Data shown —

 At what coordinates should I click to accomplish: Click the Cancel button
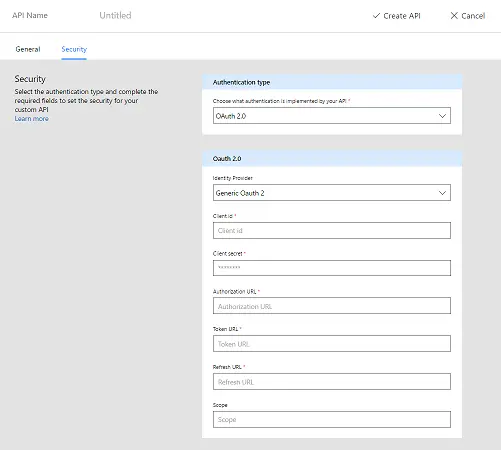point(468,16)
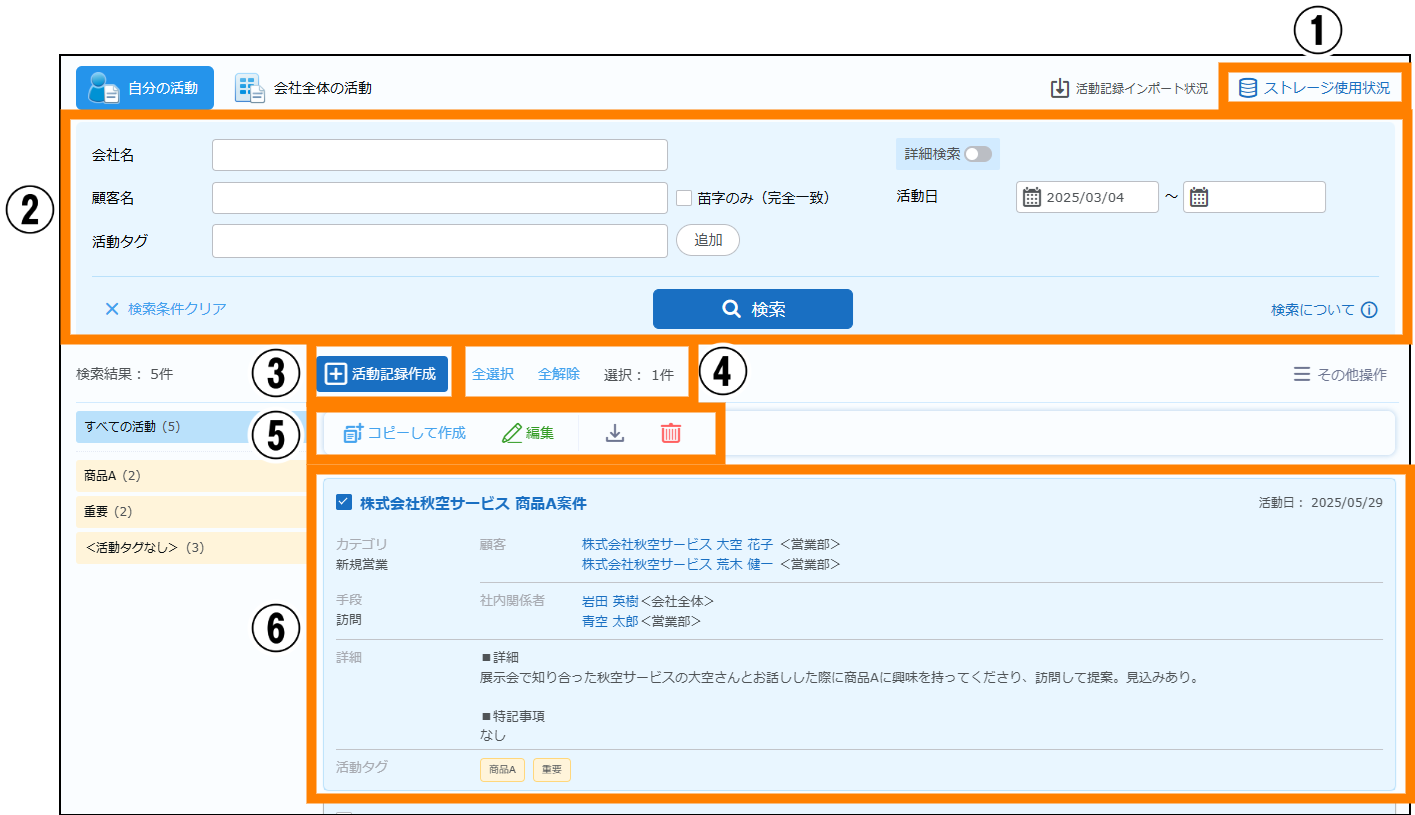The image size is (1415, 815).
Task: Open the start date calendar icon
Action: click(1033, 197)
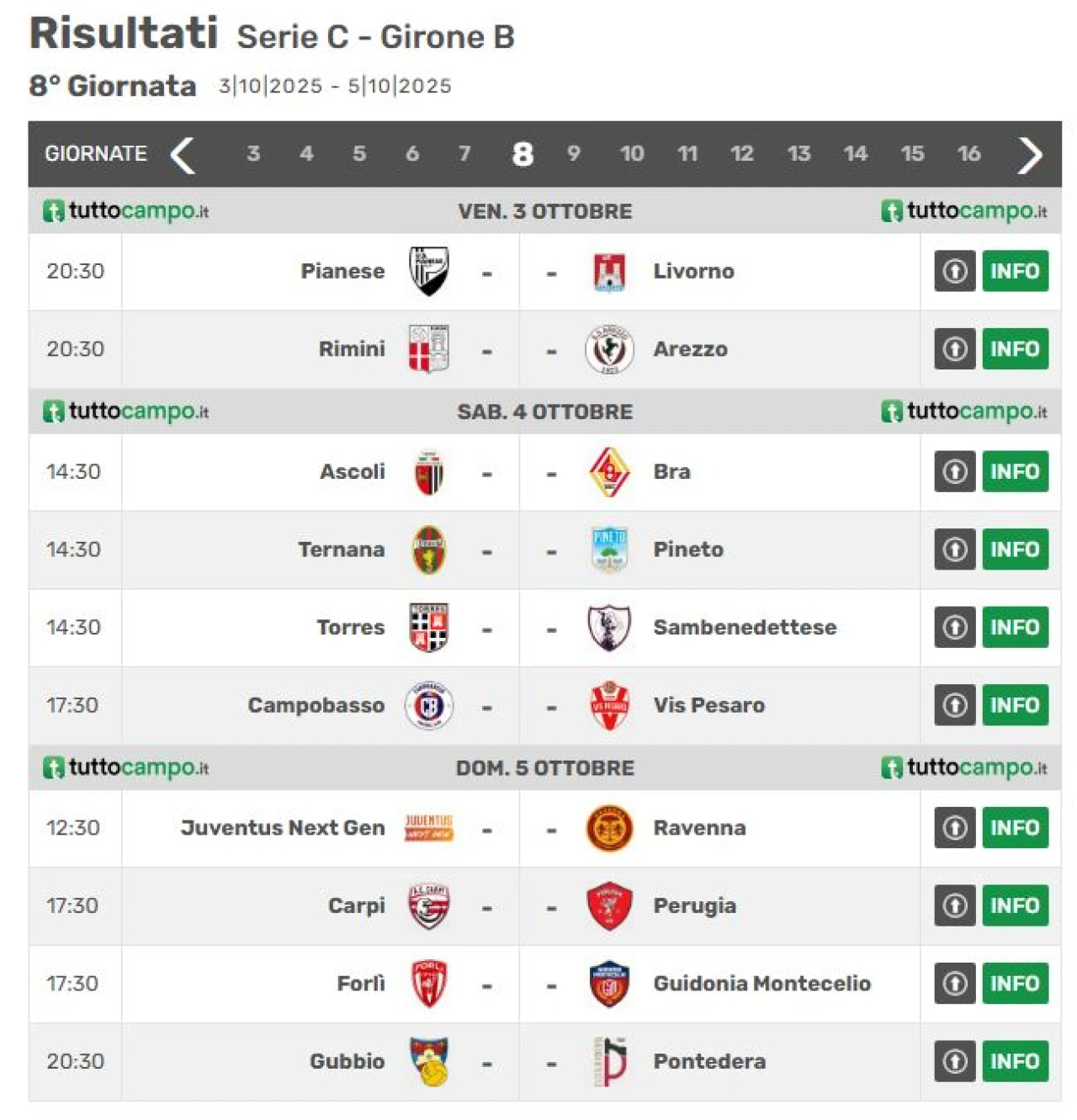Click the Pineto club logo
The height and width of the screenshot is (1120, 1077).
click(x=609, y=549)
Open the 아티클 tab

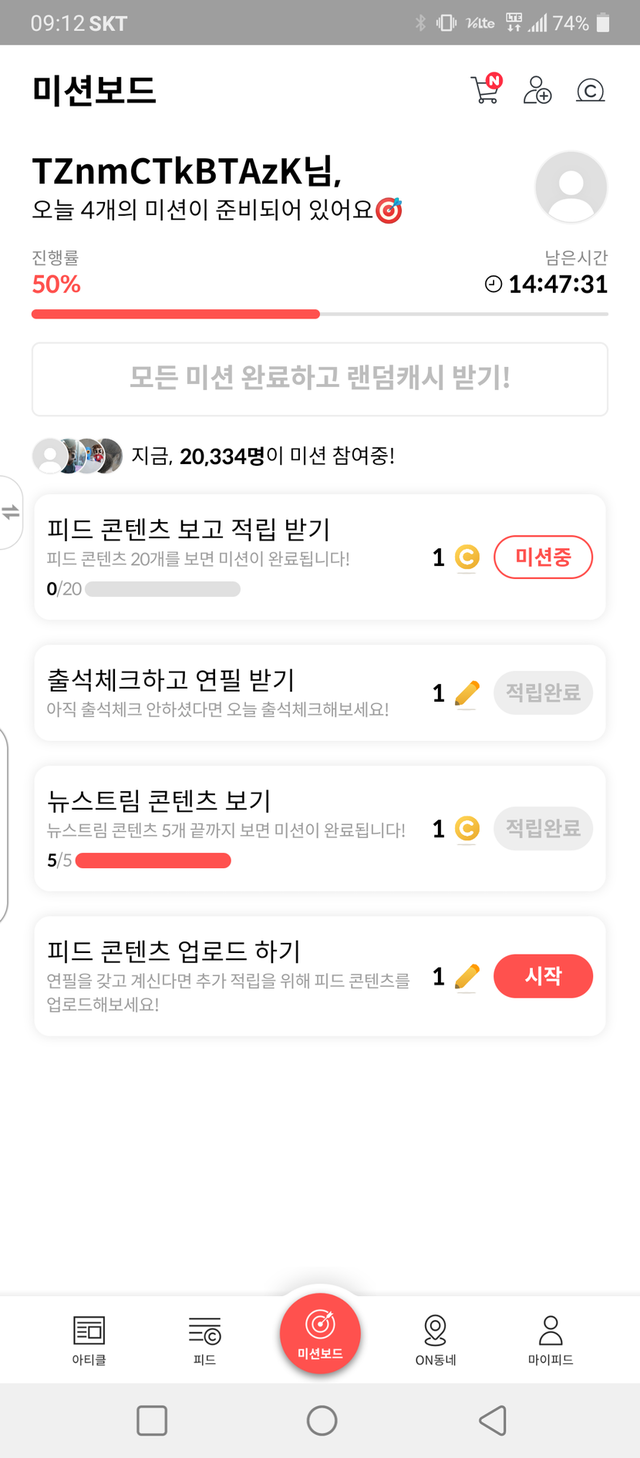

...

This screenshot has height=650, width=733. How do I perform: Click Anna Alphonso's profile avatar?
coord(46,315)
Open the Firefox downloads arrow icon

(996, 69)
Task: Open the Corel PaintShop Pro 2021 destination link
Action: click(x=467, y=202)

--

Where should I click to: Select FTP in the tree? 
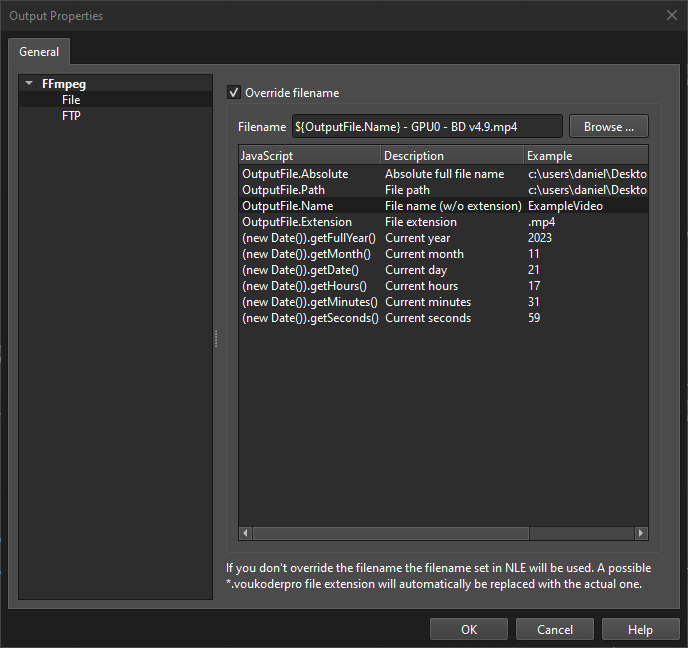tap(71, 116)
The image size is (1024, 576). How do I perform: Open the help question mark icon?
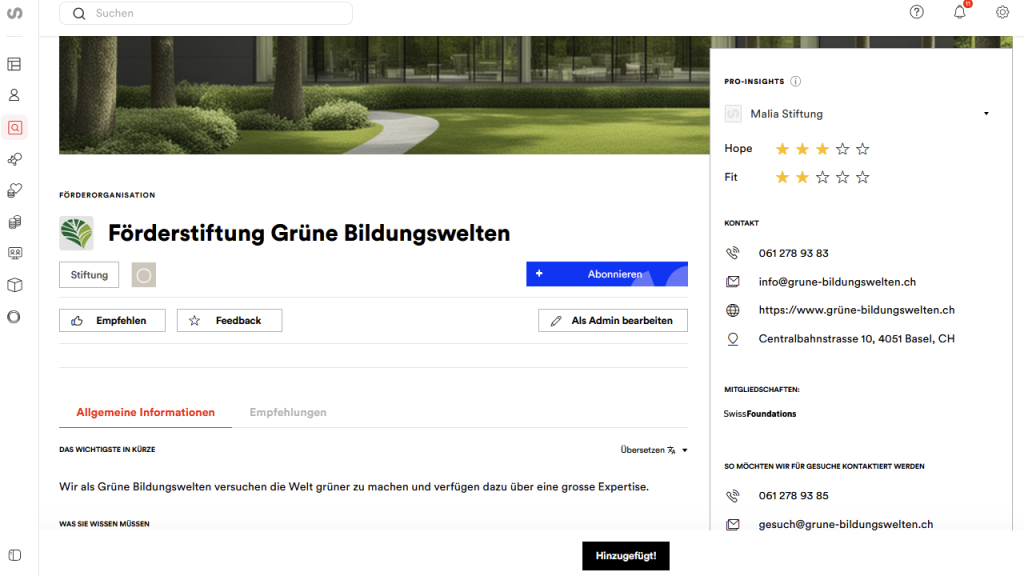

About this task —
Output exactly the lines of the listing above that start with the one holding "Where should I" and go on through the one holding "The image size is (1024, 576)."; leave the pictures out.

Reply —
Where should I click to: Select FTP in the tree? 
tap(71, 116)
The image size is (1024, 576). How do I perform: Open the help question mark icon?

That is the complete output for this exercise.